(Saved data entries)

- - - - - - -

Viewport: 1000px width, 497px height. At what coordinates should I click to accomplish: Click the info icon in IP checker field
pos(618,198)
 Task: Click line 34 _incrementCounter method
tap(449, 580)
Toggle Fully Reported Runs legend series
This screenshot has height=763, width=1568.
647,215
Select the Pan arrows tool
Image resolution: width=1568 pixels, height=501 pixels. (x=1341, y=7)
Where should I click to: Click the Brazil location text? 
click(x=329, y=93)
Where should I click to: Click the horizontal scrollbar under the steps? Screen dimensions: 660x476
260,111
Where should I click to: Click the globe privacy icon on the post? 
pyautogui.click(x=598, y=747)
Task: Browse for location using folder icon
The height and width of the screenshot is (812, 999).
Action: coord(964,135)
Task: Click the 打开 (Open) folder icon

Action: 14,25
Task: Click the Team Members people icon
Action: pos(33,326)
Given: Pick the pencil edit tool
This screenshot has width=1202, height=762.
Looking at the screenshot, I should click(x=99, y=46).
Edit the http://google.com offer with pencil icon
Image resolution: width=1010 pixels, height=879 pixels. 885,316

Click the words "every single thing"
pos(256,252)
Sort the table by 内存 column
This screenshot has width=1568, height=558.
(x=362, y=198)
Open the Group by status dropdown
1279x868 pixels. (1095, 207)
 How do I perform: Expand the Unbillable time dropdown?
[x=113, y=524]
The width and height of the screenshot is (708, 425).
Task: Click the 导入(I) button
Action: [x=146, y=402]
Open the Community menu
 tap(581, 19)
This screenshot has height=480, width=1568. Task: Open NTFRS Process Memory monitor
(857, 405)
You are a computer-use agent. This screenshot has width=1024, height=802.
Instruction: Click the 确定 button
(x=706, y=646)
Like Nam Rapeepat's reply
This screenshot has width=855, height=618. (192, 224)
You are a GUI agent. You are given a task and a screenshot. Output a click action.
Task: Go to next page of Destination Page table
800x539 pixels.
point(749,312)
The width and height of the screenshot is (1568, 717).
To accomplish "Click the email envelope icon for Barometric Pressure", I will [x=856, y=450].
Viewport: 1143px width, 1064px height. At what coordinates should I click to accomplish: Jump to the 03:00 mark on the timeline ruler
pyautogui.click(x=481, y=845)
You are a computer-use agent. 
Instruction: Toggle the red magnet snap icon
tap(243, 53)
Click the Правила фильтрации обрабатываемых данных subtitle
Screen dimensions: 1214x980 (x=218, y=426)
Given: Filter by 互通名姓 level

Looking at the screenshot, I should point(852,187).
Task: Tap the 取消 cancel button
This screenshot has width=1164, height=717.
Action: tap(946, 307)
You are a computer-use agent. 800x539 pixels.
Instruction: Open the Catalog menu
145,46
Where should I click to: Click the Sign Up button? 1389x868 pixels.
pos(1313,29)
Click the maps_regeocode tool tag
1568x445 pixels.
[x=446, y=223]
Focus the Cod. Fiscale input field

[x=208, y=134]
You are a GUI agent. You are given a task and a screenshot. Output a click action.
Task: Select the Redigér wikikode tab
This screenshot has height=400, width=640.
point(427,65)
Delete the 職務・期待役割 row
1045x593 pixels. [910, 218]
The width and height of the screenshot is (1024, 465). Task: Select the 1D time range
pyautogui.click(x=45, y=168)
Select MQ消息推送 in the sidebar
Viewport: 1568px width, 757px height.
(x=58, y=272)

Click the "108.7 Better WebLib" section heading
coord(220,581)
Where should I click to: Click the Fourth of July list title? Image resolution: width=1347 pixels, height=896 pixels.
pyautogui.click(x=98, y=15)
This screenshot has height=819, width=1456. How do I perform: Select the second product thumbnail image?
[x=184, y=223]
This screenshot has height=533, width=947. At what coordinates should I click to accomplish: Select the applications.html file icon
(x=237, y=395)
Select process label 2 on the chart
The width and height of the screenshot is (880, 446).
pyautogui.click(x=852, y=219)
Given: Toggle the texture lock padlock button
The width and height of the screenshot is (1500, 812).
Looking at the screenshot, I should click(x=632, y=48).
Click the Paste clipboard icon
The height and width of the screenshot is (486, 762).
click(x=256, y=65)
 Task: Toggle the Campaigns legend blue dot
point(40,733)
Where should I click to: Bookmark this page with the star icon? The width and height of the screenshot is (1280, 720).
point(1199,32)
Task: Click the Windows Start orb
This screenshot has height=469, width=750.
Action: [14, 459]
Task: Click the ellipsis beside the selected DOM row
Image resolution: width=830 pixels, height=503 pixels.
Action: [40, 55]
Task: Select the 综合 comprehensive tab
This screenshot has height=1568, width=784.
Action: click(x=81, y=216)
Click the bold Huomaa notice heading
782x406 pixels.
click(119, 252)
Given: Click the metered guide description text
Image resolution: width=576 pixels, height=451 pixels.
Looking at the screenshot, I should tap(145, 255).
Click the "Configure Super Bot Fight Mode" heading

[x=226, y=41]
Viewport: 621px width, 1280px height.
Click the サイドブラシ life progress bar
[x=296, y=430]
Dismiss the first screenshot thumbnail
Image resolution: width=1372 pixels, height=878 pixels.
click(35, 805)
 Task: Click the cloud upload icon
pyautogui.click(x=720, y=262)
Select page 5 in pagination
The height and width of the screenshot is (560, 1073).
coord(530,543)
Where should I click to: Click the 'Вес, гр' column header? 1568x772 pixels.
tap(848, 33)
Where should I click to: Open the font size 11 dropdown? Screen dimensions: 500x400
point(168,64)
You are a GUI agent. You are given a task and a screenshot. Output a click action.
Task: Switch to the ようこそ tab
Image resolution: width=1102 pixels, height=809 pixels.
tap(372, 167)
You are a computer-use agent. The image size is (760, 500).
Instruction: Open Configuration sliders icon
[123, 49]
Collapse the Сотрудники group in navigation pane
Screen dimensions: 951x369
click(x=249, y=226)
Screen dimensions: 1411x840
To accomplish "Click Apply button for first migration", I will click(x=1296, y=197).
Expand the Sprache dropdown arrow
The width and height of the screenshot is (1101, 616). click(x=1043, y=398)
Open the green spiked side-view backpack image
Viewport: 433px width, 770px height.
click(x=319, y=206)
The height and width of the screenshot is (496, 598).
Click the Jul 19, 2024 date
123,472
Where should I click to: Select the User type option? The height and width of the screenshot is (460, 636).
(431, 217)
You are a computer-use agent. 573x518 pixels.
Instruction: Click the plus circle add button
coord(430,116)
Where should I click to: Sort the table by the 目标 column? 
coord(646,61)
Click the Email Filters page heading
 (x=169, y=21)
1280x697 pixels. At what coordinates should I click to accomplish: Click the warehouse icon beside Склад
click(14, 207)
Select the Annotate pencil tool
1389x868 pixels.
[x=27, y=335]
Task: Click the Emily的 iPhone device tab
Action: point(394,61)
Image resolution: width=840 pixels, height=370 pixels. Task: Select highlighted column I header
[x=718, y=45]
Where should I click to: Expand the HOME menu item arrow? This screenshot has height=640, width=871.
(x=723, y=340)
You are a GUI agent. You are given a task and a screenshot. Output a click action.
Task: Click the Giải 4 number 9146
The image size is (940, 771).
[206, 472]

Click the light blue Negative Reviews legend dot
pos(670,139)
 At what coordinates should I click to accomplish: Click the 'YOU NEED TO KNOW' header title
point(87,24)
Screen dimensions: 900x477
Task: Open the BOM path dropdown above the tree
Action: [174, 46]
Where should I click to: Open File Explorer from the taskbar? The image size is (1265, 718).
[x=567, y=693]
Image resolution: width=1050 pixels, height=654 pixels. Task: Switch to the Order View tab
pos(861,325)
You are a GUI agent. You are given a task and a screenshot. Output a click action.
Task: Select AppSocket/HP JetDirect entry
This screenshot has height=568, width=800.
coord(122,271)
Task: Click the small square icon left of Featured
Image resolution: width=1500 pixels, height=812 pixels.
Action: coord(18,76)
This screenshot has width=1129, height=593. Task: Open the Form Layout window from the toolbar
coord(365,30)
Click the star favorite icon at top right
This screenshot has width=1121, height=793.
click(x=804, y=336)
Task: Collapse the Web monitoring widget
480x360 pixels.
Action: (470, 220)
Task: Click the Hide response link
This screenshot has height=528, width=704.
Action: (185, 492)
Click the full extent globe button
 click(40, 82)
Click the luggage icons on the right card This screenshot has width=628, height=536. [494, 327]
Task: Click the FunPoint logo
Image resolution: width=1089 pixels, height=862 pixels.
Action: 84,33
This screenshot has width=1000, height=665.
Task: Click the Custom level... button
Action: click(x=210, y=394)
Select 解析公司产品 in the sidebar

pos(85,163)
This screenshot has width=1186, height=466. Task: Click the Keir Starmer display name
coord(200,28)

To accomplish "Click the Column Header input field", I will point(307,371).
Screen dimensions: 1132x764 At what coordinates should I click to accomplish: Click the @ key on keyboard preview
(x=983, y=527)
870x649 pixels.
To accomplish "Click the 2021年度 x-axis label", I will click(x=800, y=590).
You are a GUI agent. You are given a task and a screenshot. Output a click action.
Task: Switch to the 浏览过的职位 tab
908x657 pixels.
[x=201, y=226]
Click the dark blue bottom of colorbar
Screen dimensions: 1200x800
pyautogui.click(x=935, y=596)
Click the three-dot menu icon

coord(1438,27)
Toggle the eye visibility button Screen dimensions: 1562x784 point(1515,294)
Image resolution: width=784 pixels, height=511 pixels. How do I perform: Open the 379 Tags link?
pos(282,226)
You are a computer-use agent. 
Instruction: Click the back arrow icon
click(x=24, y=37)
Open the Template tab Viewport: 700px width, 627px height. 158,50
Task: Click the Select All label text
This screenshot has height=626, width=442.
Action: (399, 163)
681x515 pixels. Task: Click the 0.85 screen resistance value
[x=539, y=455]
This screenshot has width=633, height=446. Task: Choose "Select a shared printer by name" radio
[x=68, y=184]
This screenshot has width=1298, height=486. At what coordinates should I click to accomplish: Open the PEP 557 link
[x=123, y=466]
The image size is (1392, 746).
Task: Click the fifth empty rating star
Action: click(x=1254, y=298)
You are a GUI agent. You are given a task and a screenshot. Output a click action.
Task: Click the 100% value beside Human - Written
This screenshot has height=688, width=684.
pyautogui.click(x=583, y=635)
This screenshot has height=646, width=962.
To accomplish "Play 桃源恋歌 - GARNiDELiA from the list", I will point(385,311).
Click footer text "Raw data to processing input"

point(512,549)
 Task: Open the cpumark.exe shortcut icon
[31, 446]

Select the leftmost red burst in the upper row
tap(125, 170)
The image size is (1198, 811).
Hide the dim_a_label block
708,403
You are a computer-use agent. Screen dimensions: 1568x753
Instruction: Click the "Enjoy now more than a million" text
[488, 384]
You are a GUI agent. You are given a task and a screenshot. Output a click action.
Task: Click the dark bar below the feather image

- - - - - - -

▶ TASK ITEM
From the line containing "This screenshot has height=688, width=684." through the last line of the entries above, print every line exactly, including both ends, and nothing else.

▶ RESULT
This screenshot has height=688, width=684.
pyautogui.click(x=583, y=635)
This screenshot has height=646, width=962.
To accomplish "Play 桃源恋歌 - GARNiDELiA from the list", I will point(385,311).
Click footer text "Raw data to processing input"

point(512,549)
 Task: Open the cpumark.exe shortcut icon
[31, 446]

Select the leftmost red burst in the upper row
tap(125, 170)
The image size is (1198, 811).
Hide the dim_a_label block
708,403
You are a computer-use agent. Screen dimensions: 1568x753
Instruction: Click the "Enjoy now more than a million" text
[488, 384]
You are a GUI agent. You are given a task and a screenshot. Output a click action.
Task: Click the dark bar below the feather image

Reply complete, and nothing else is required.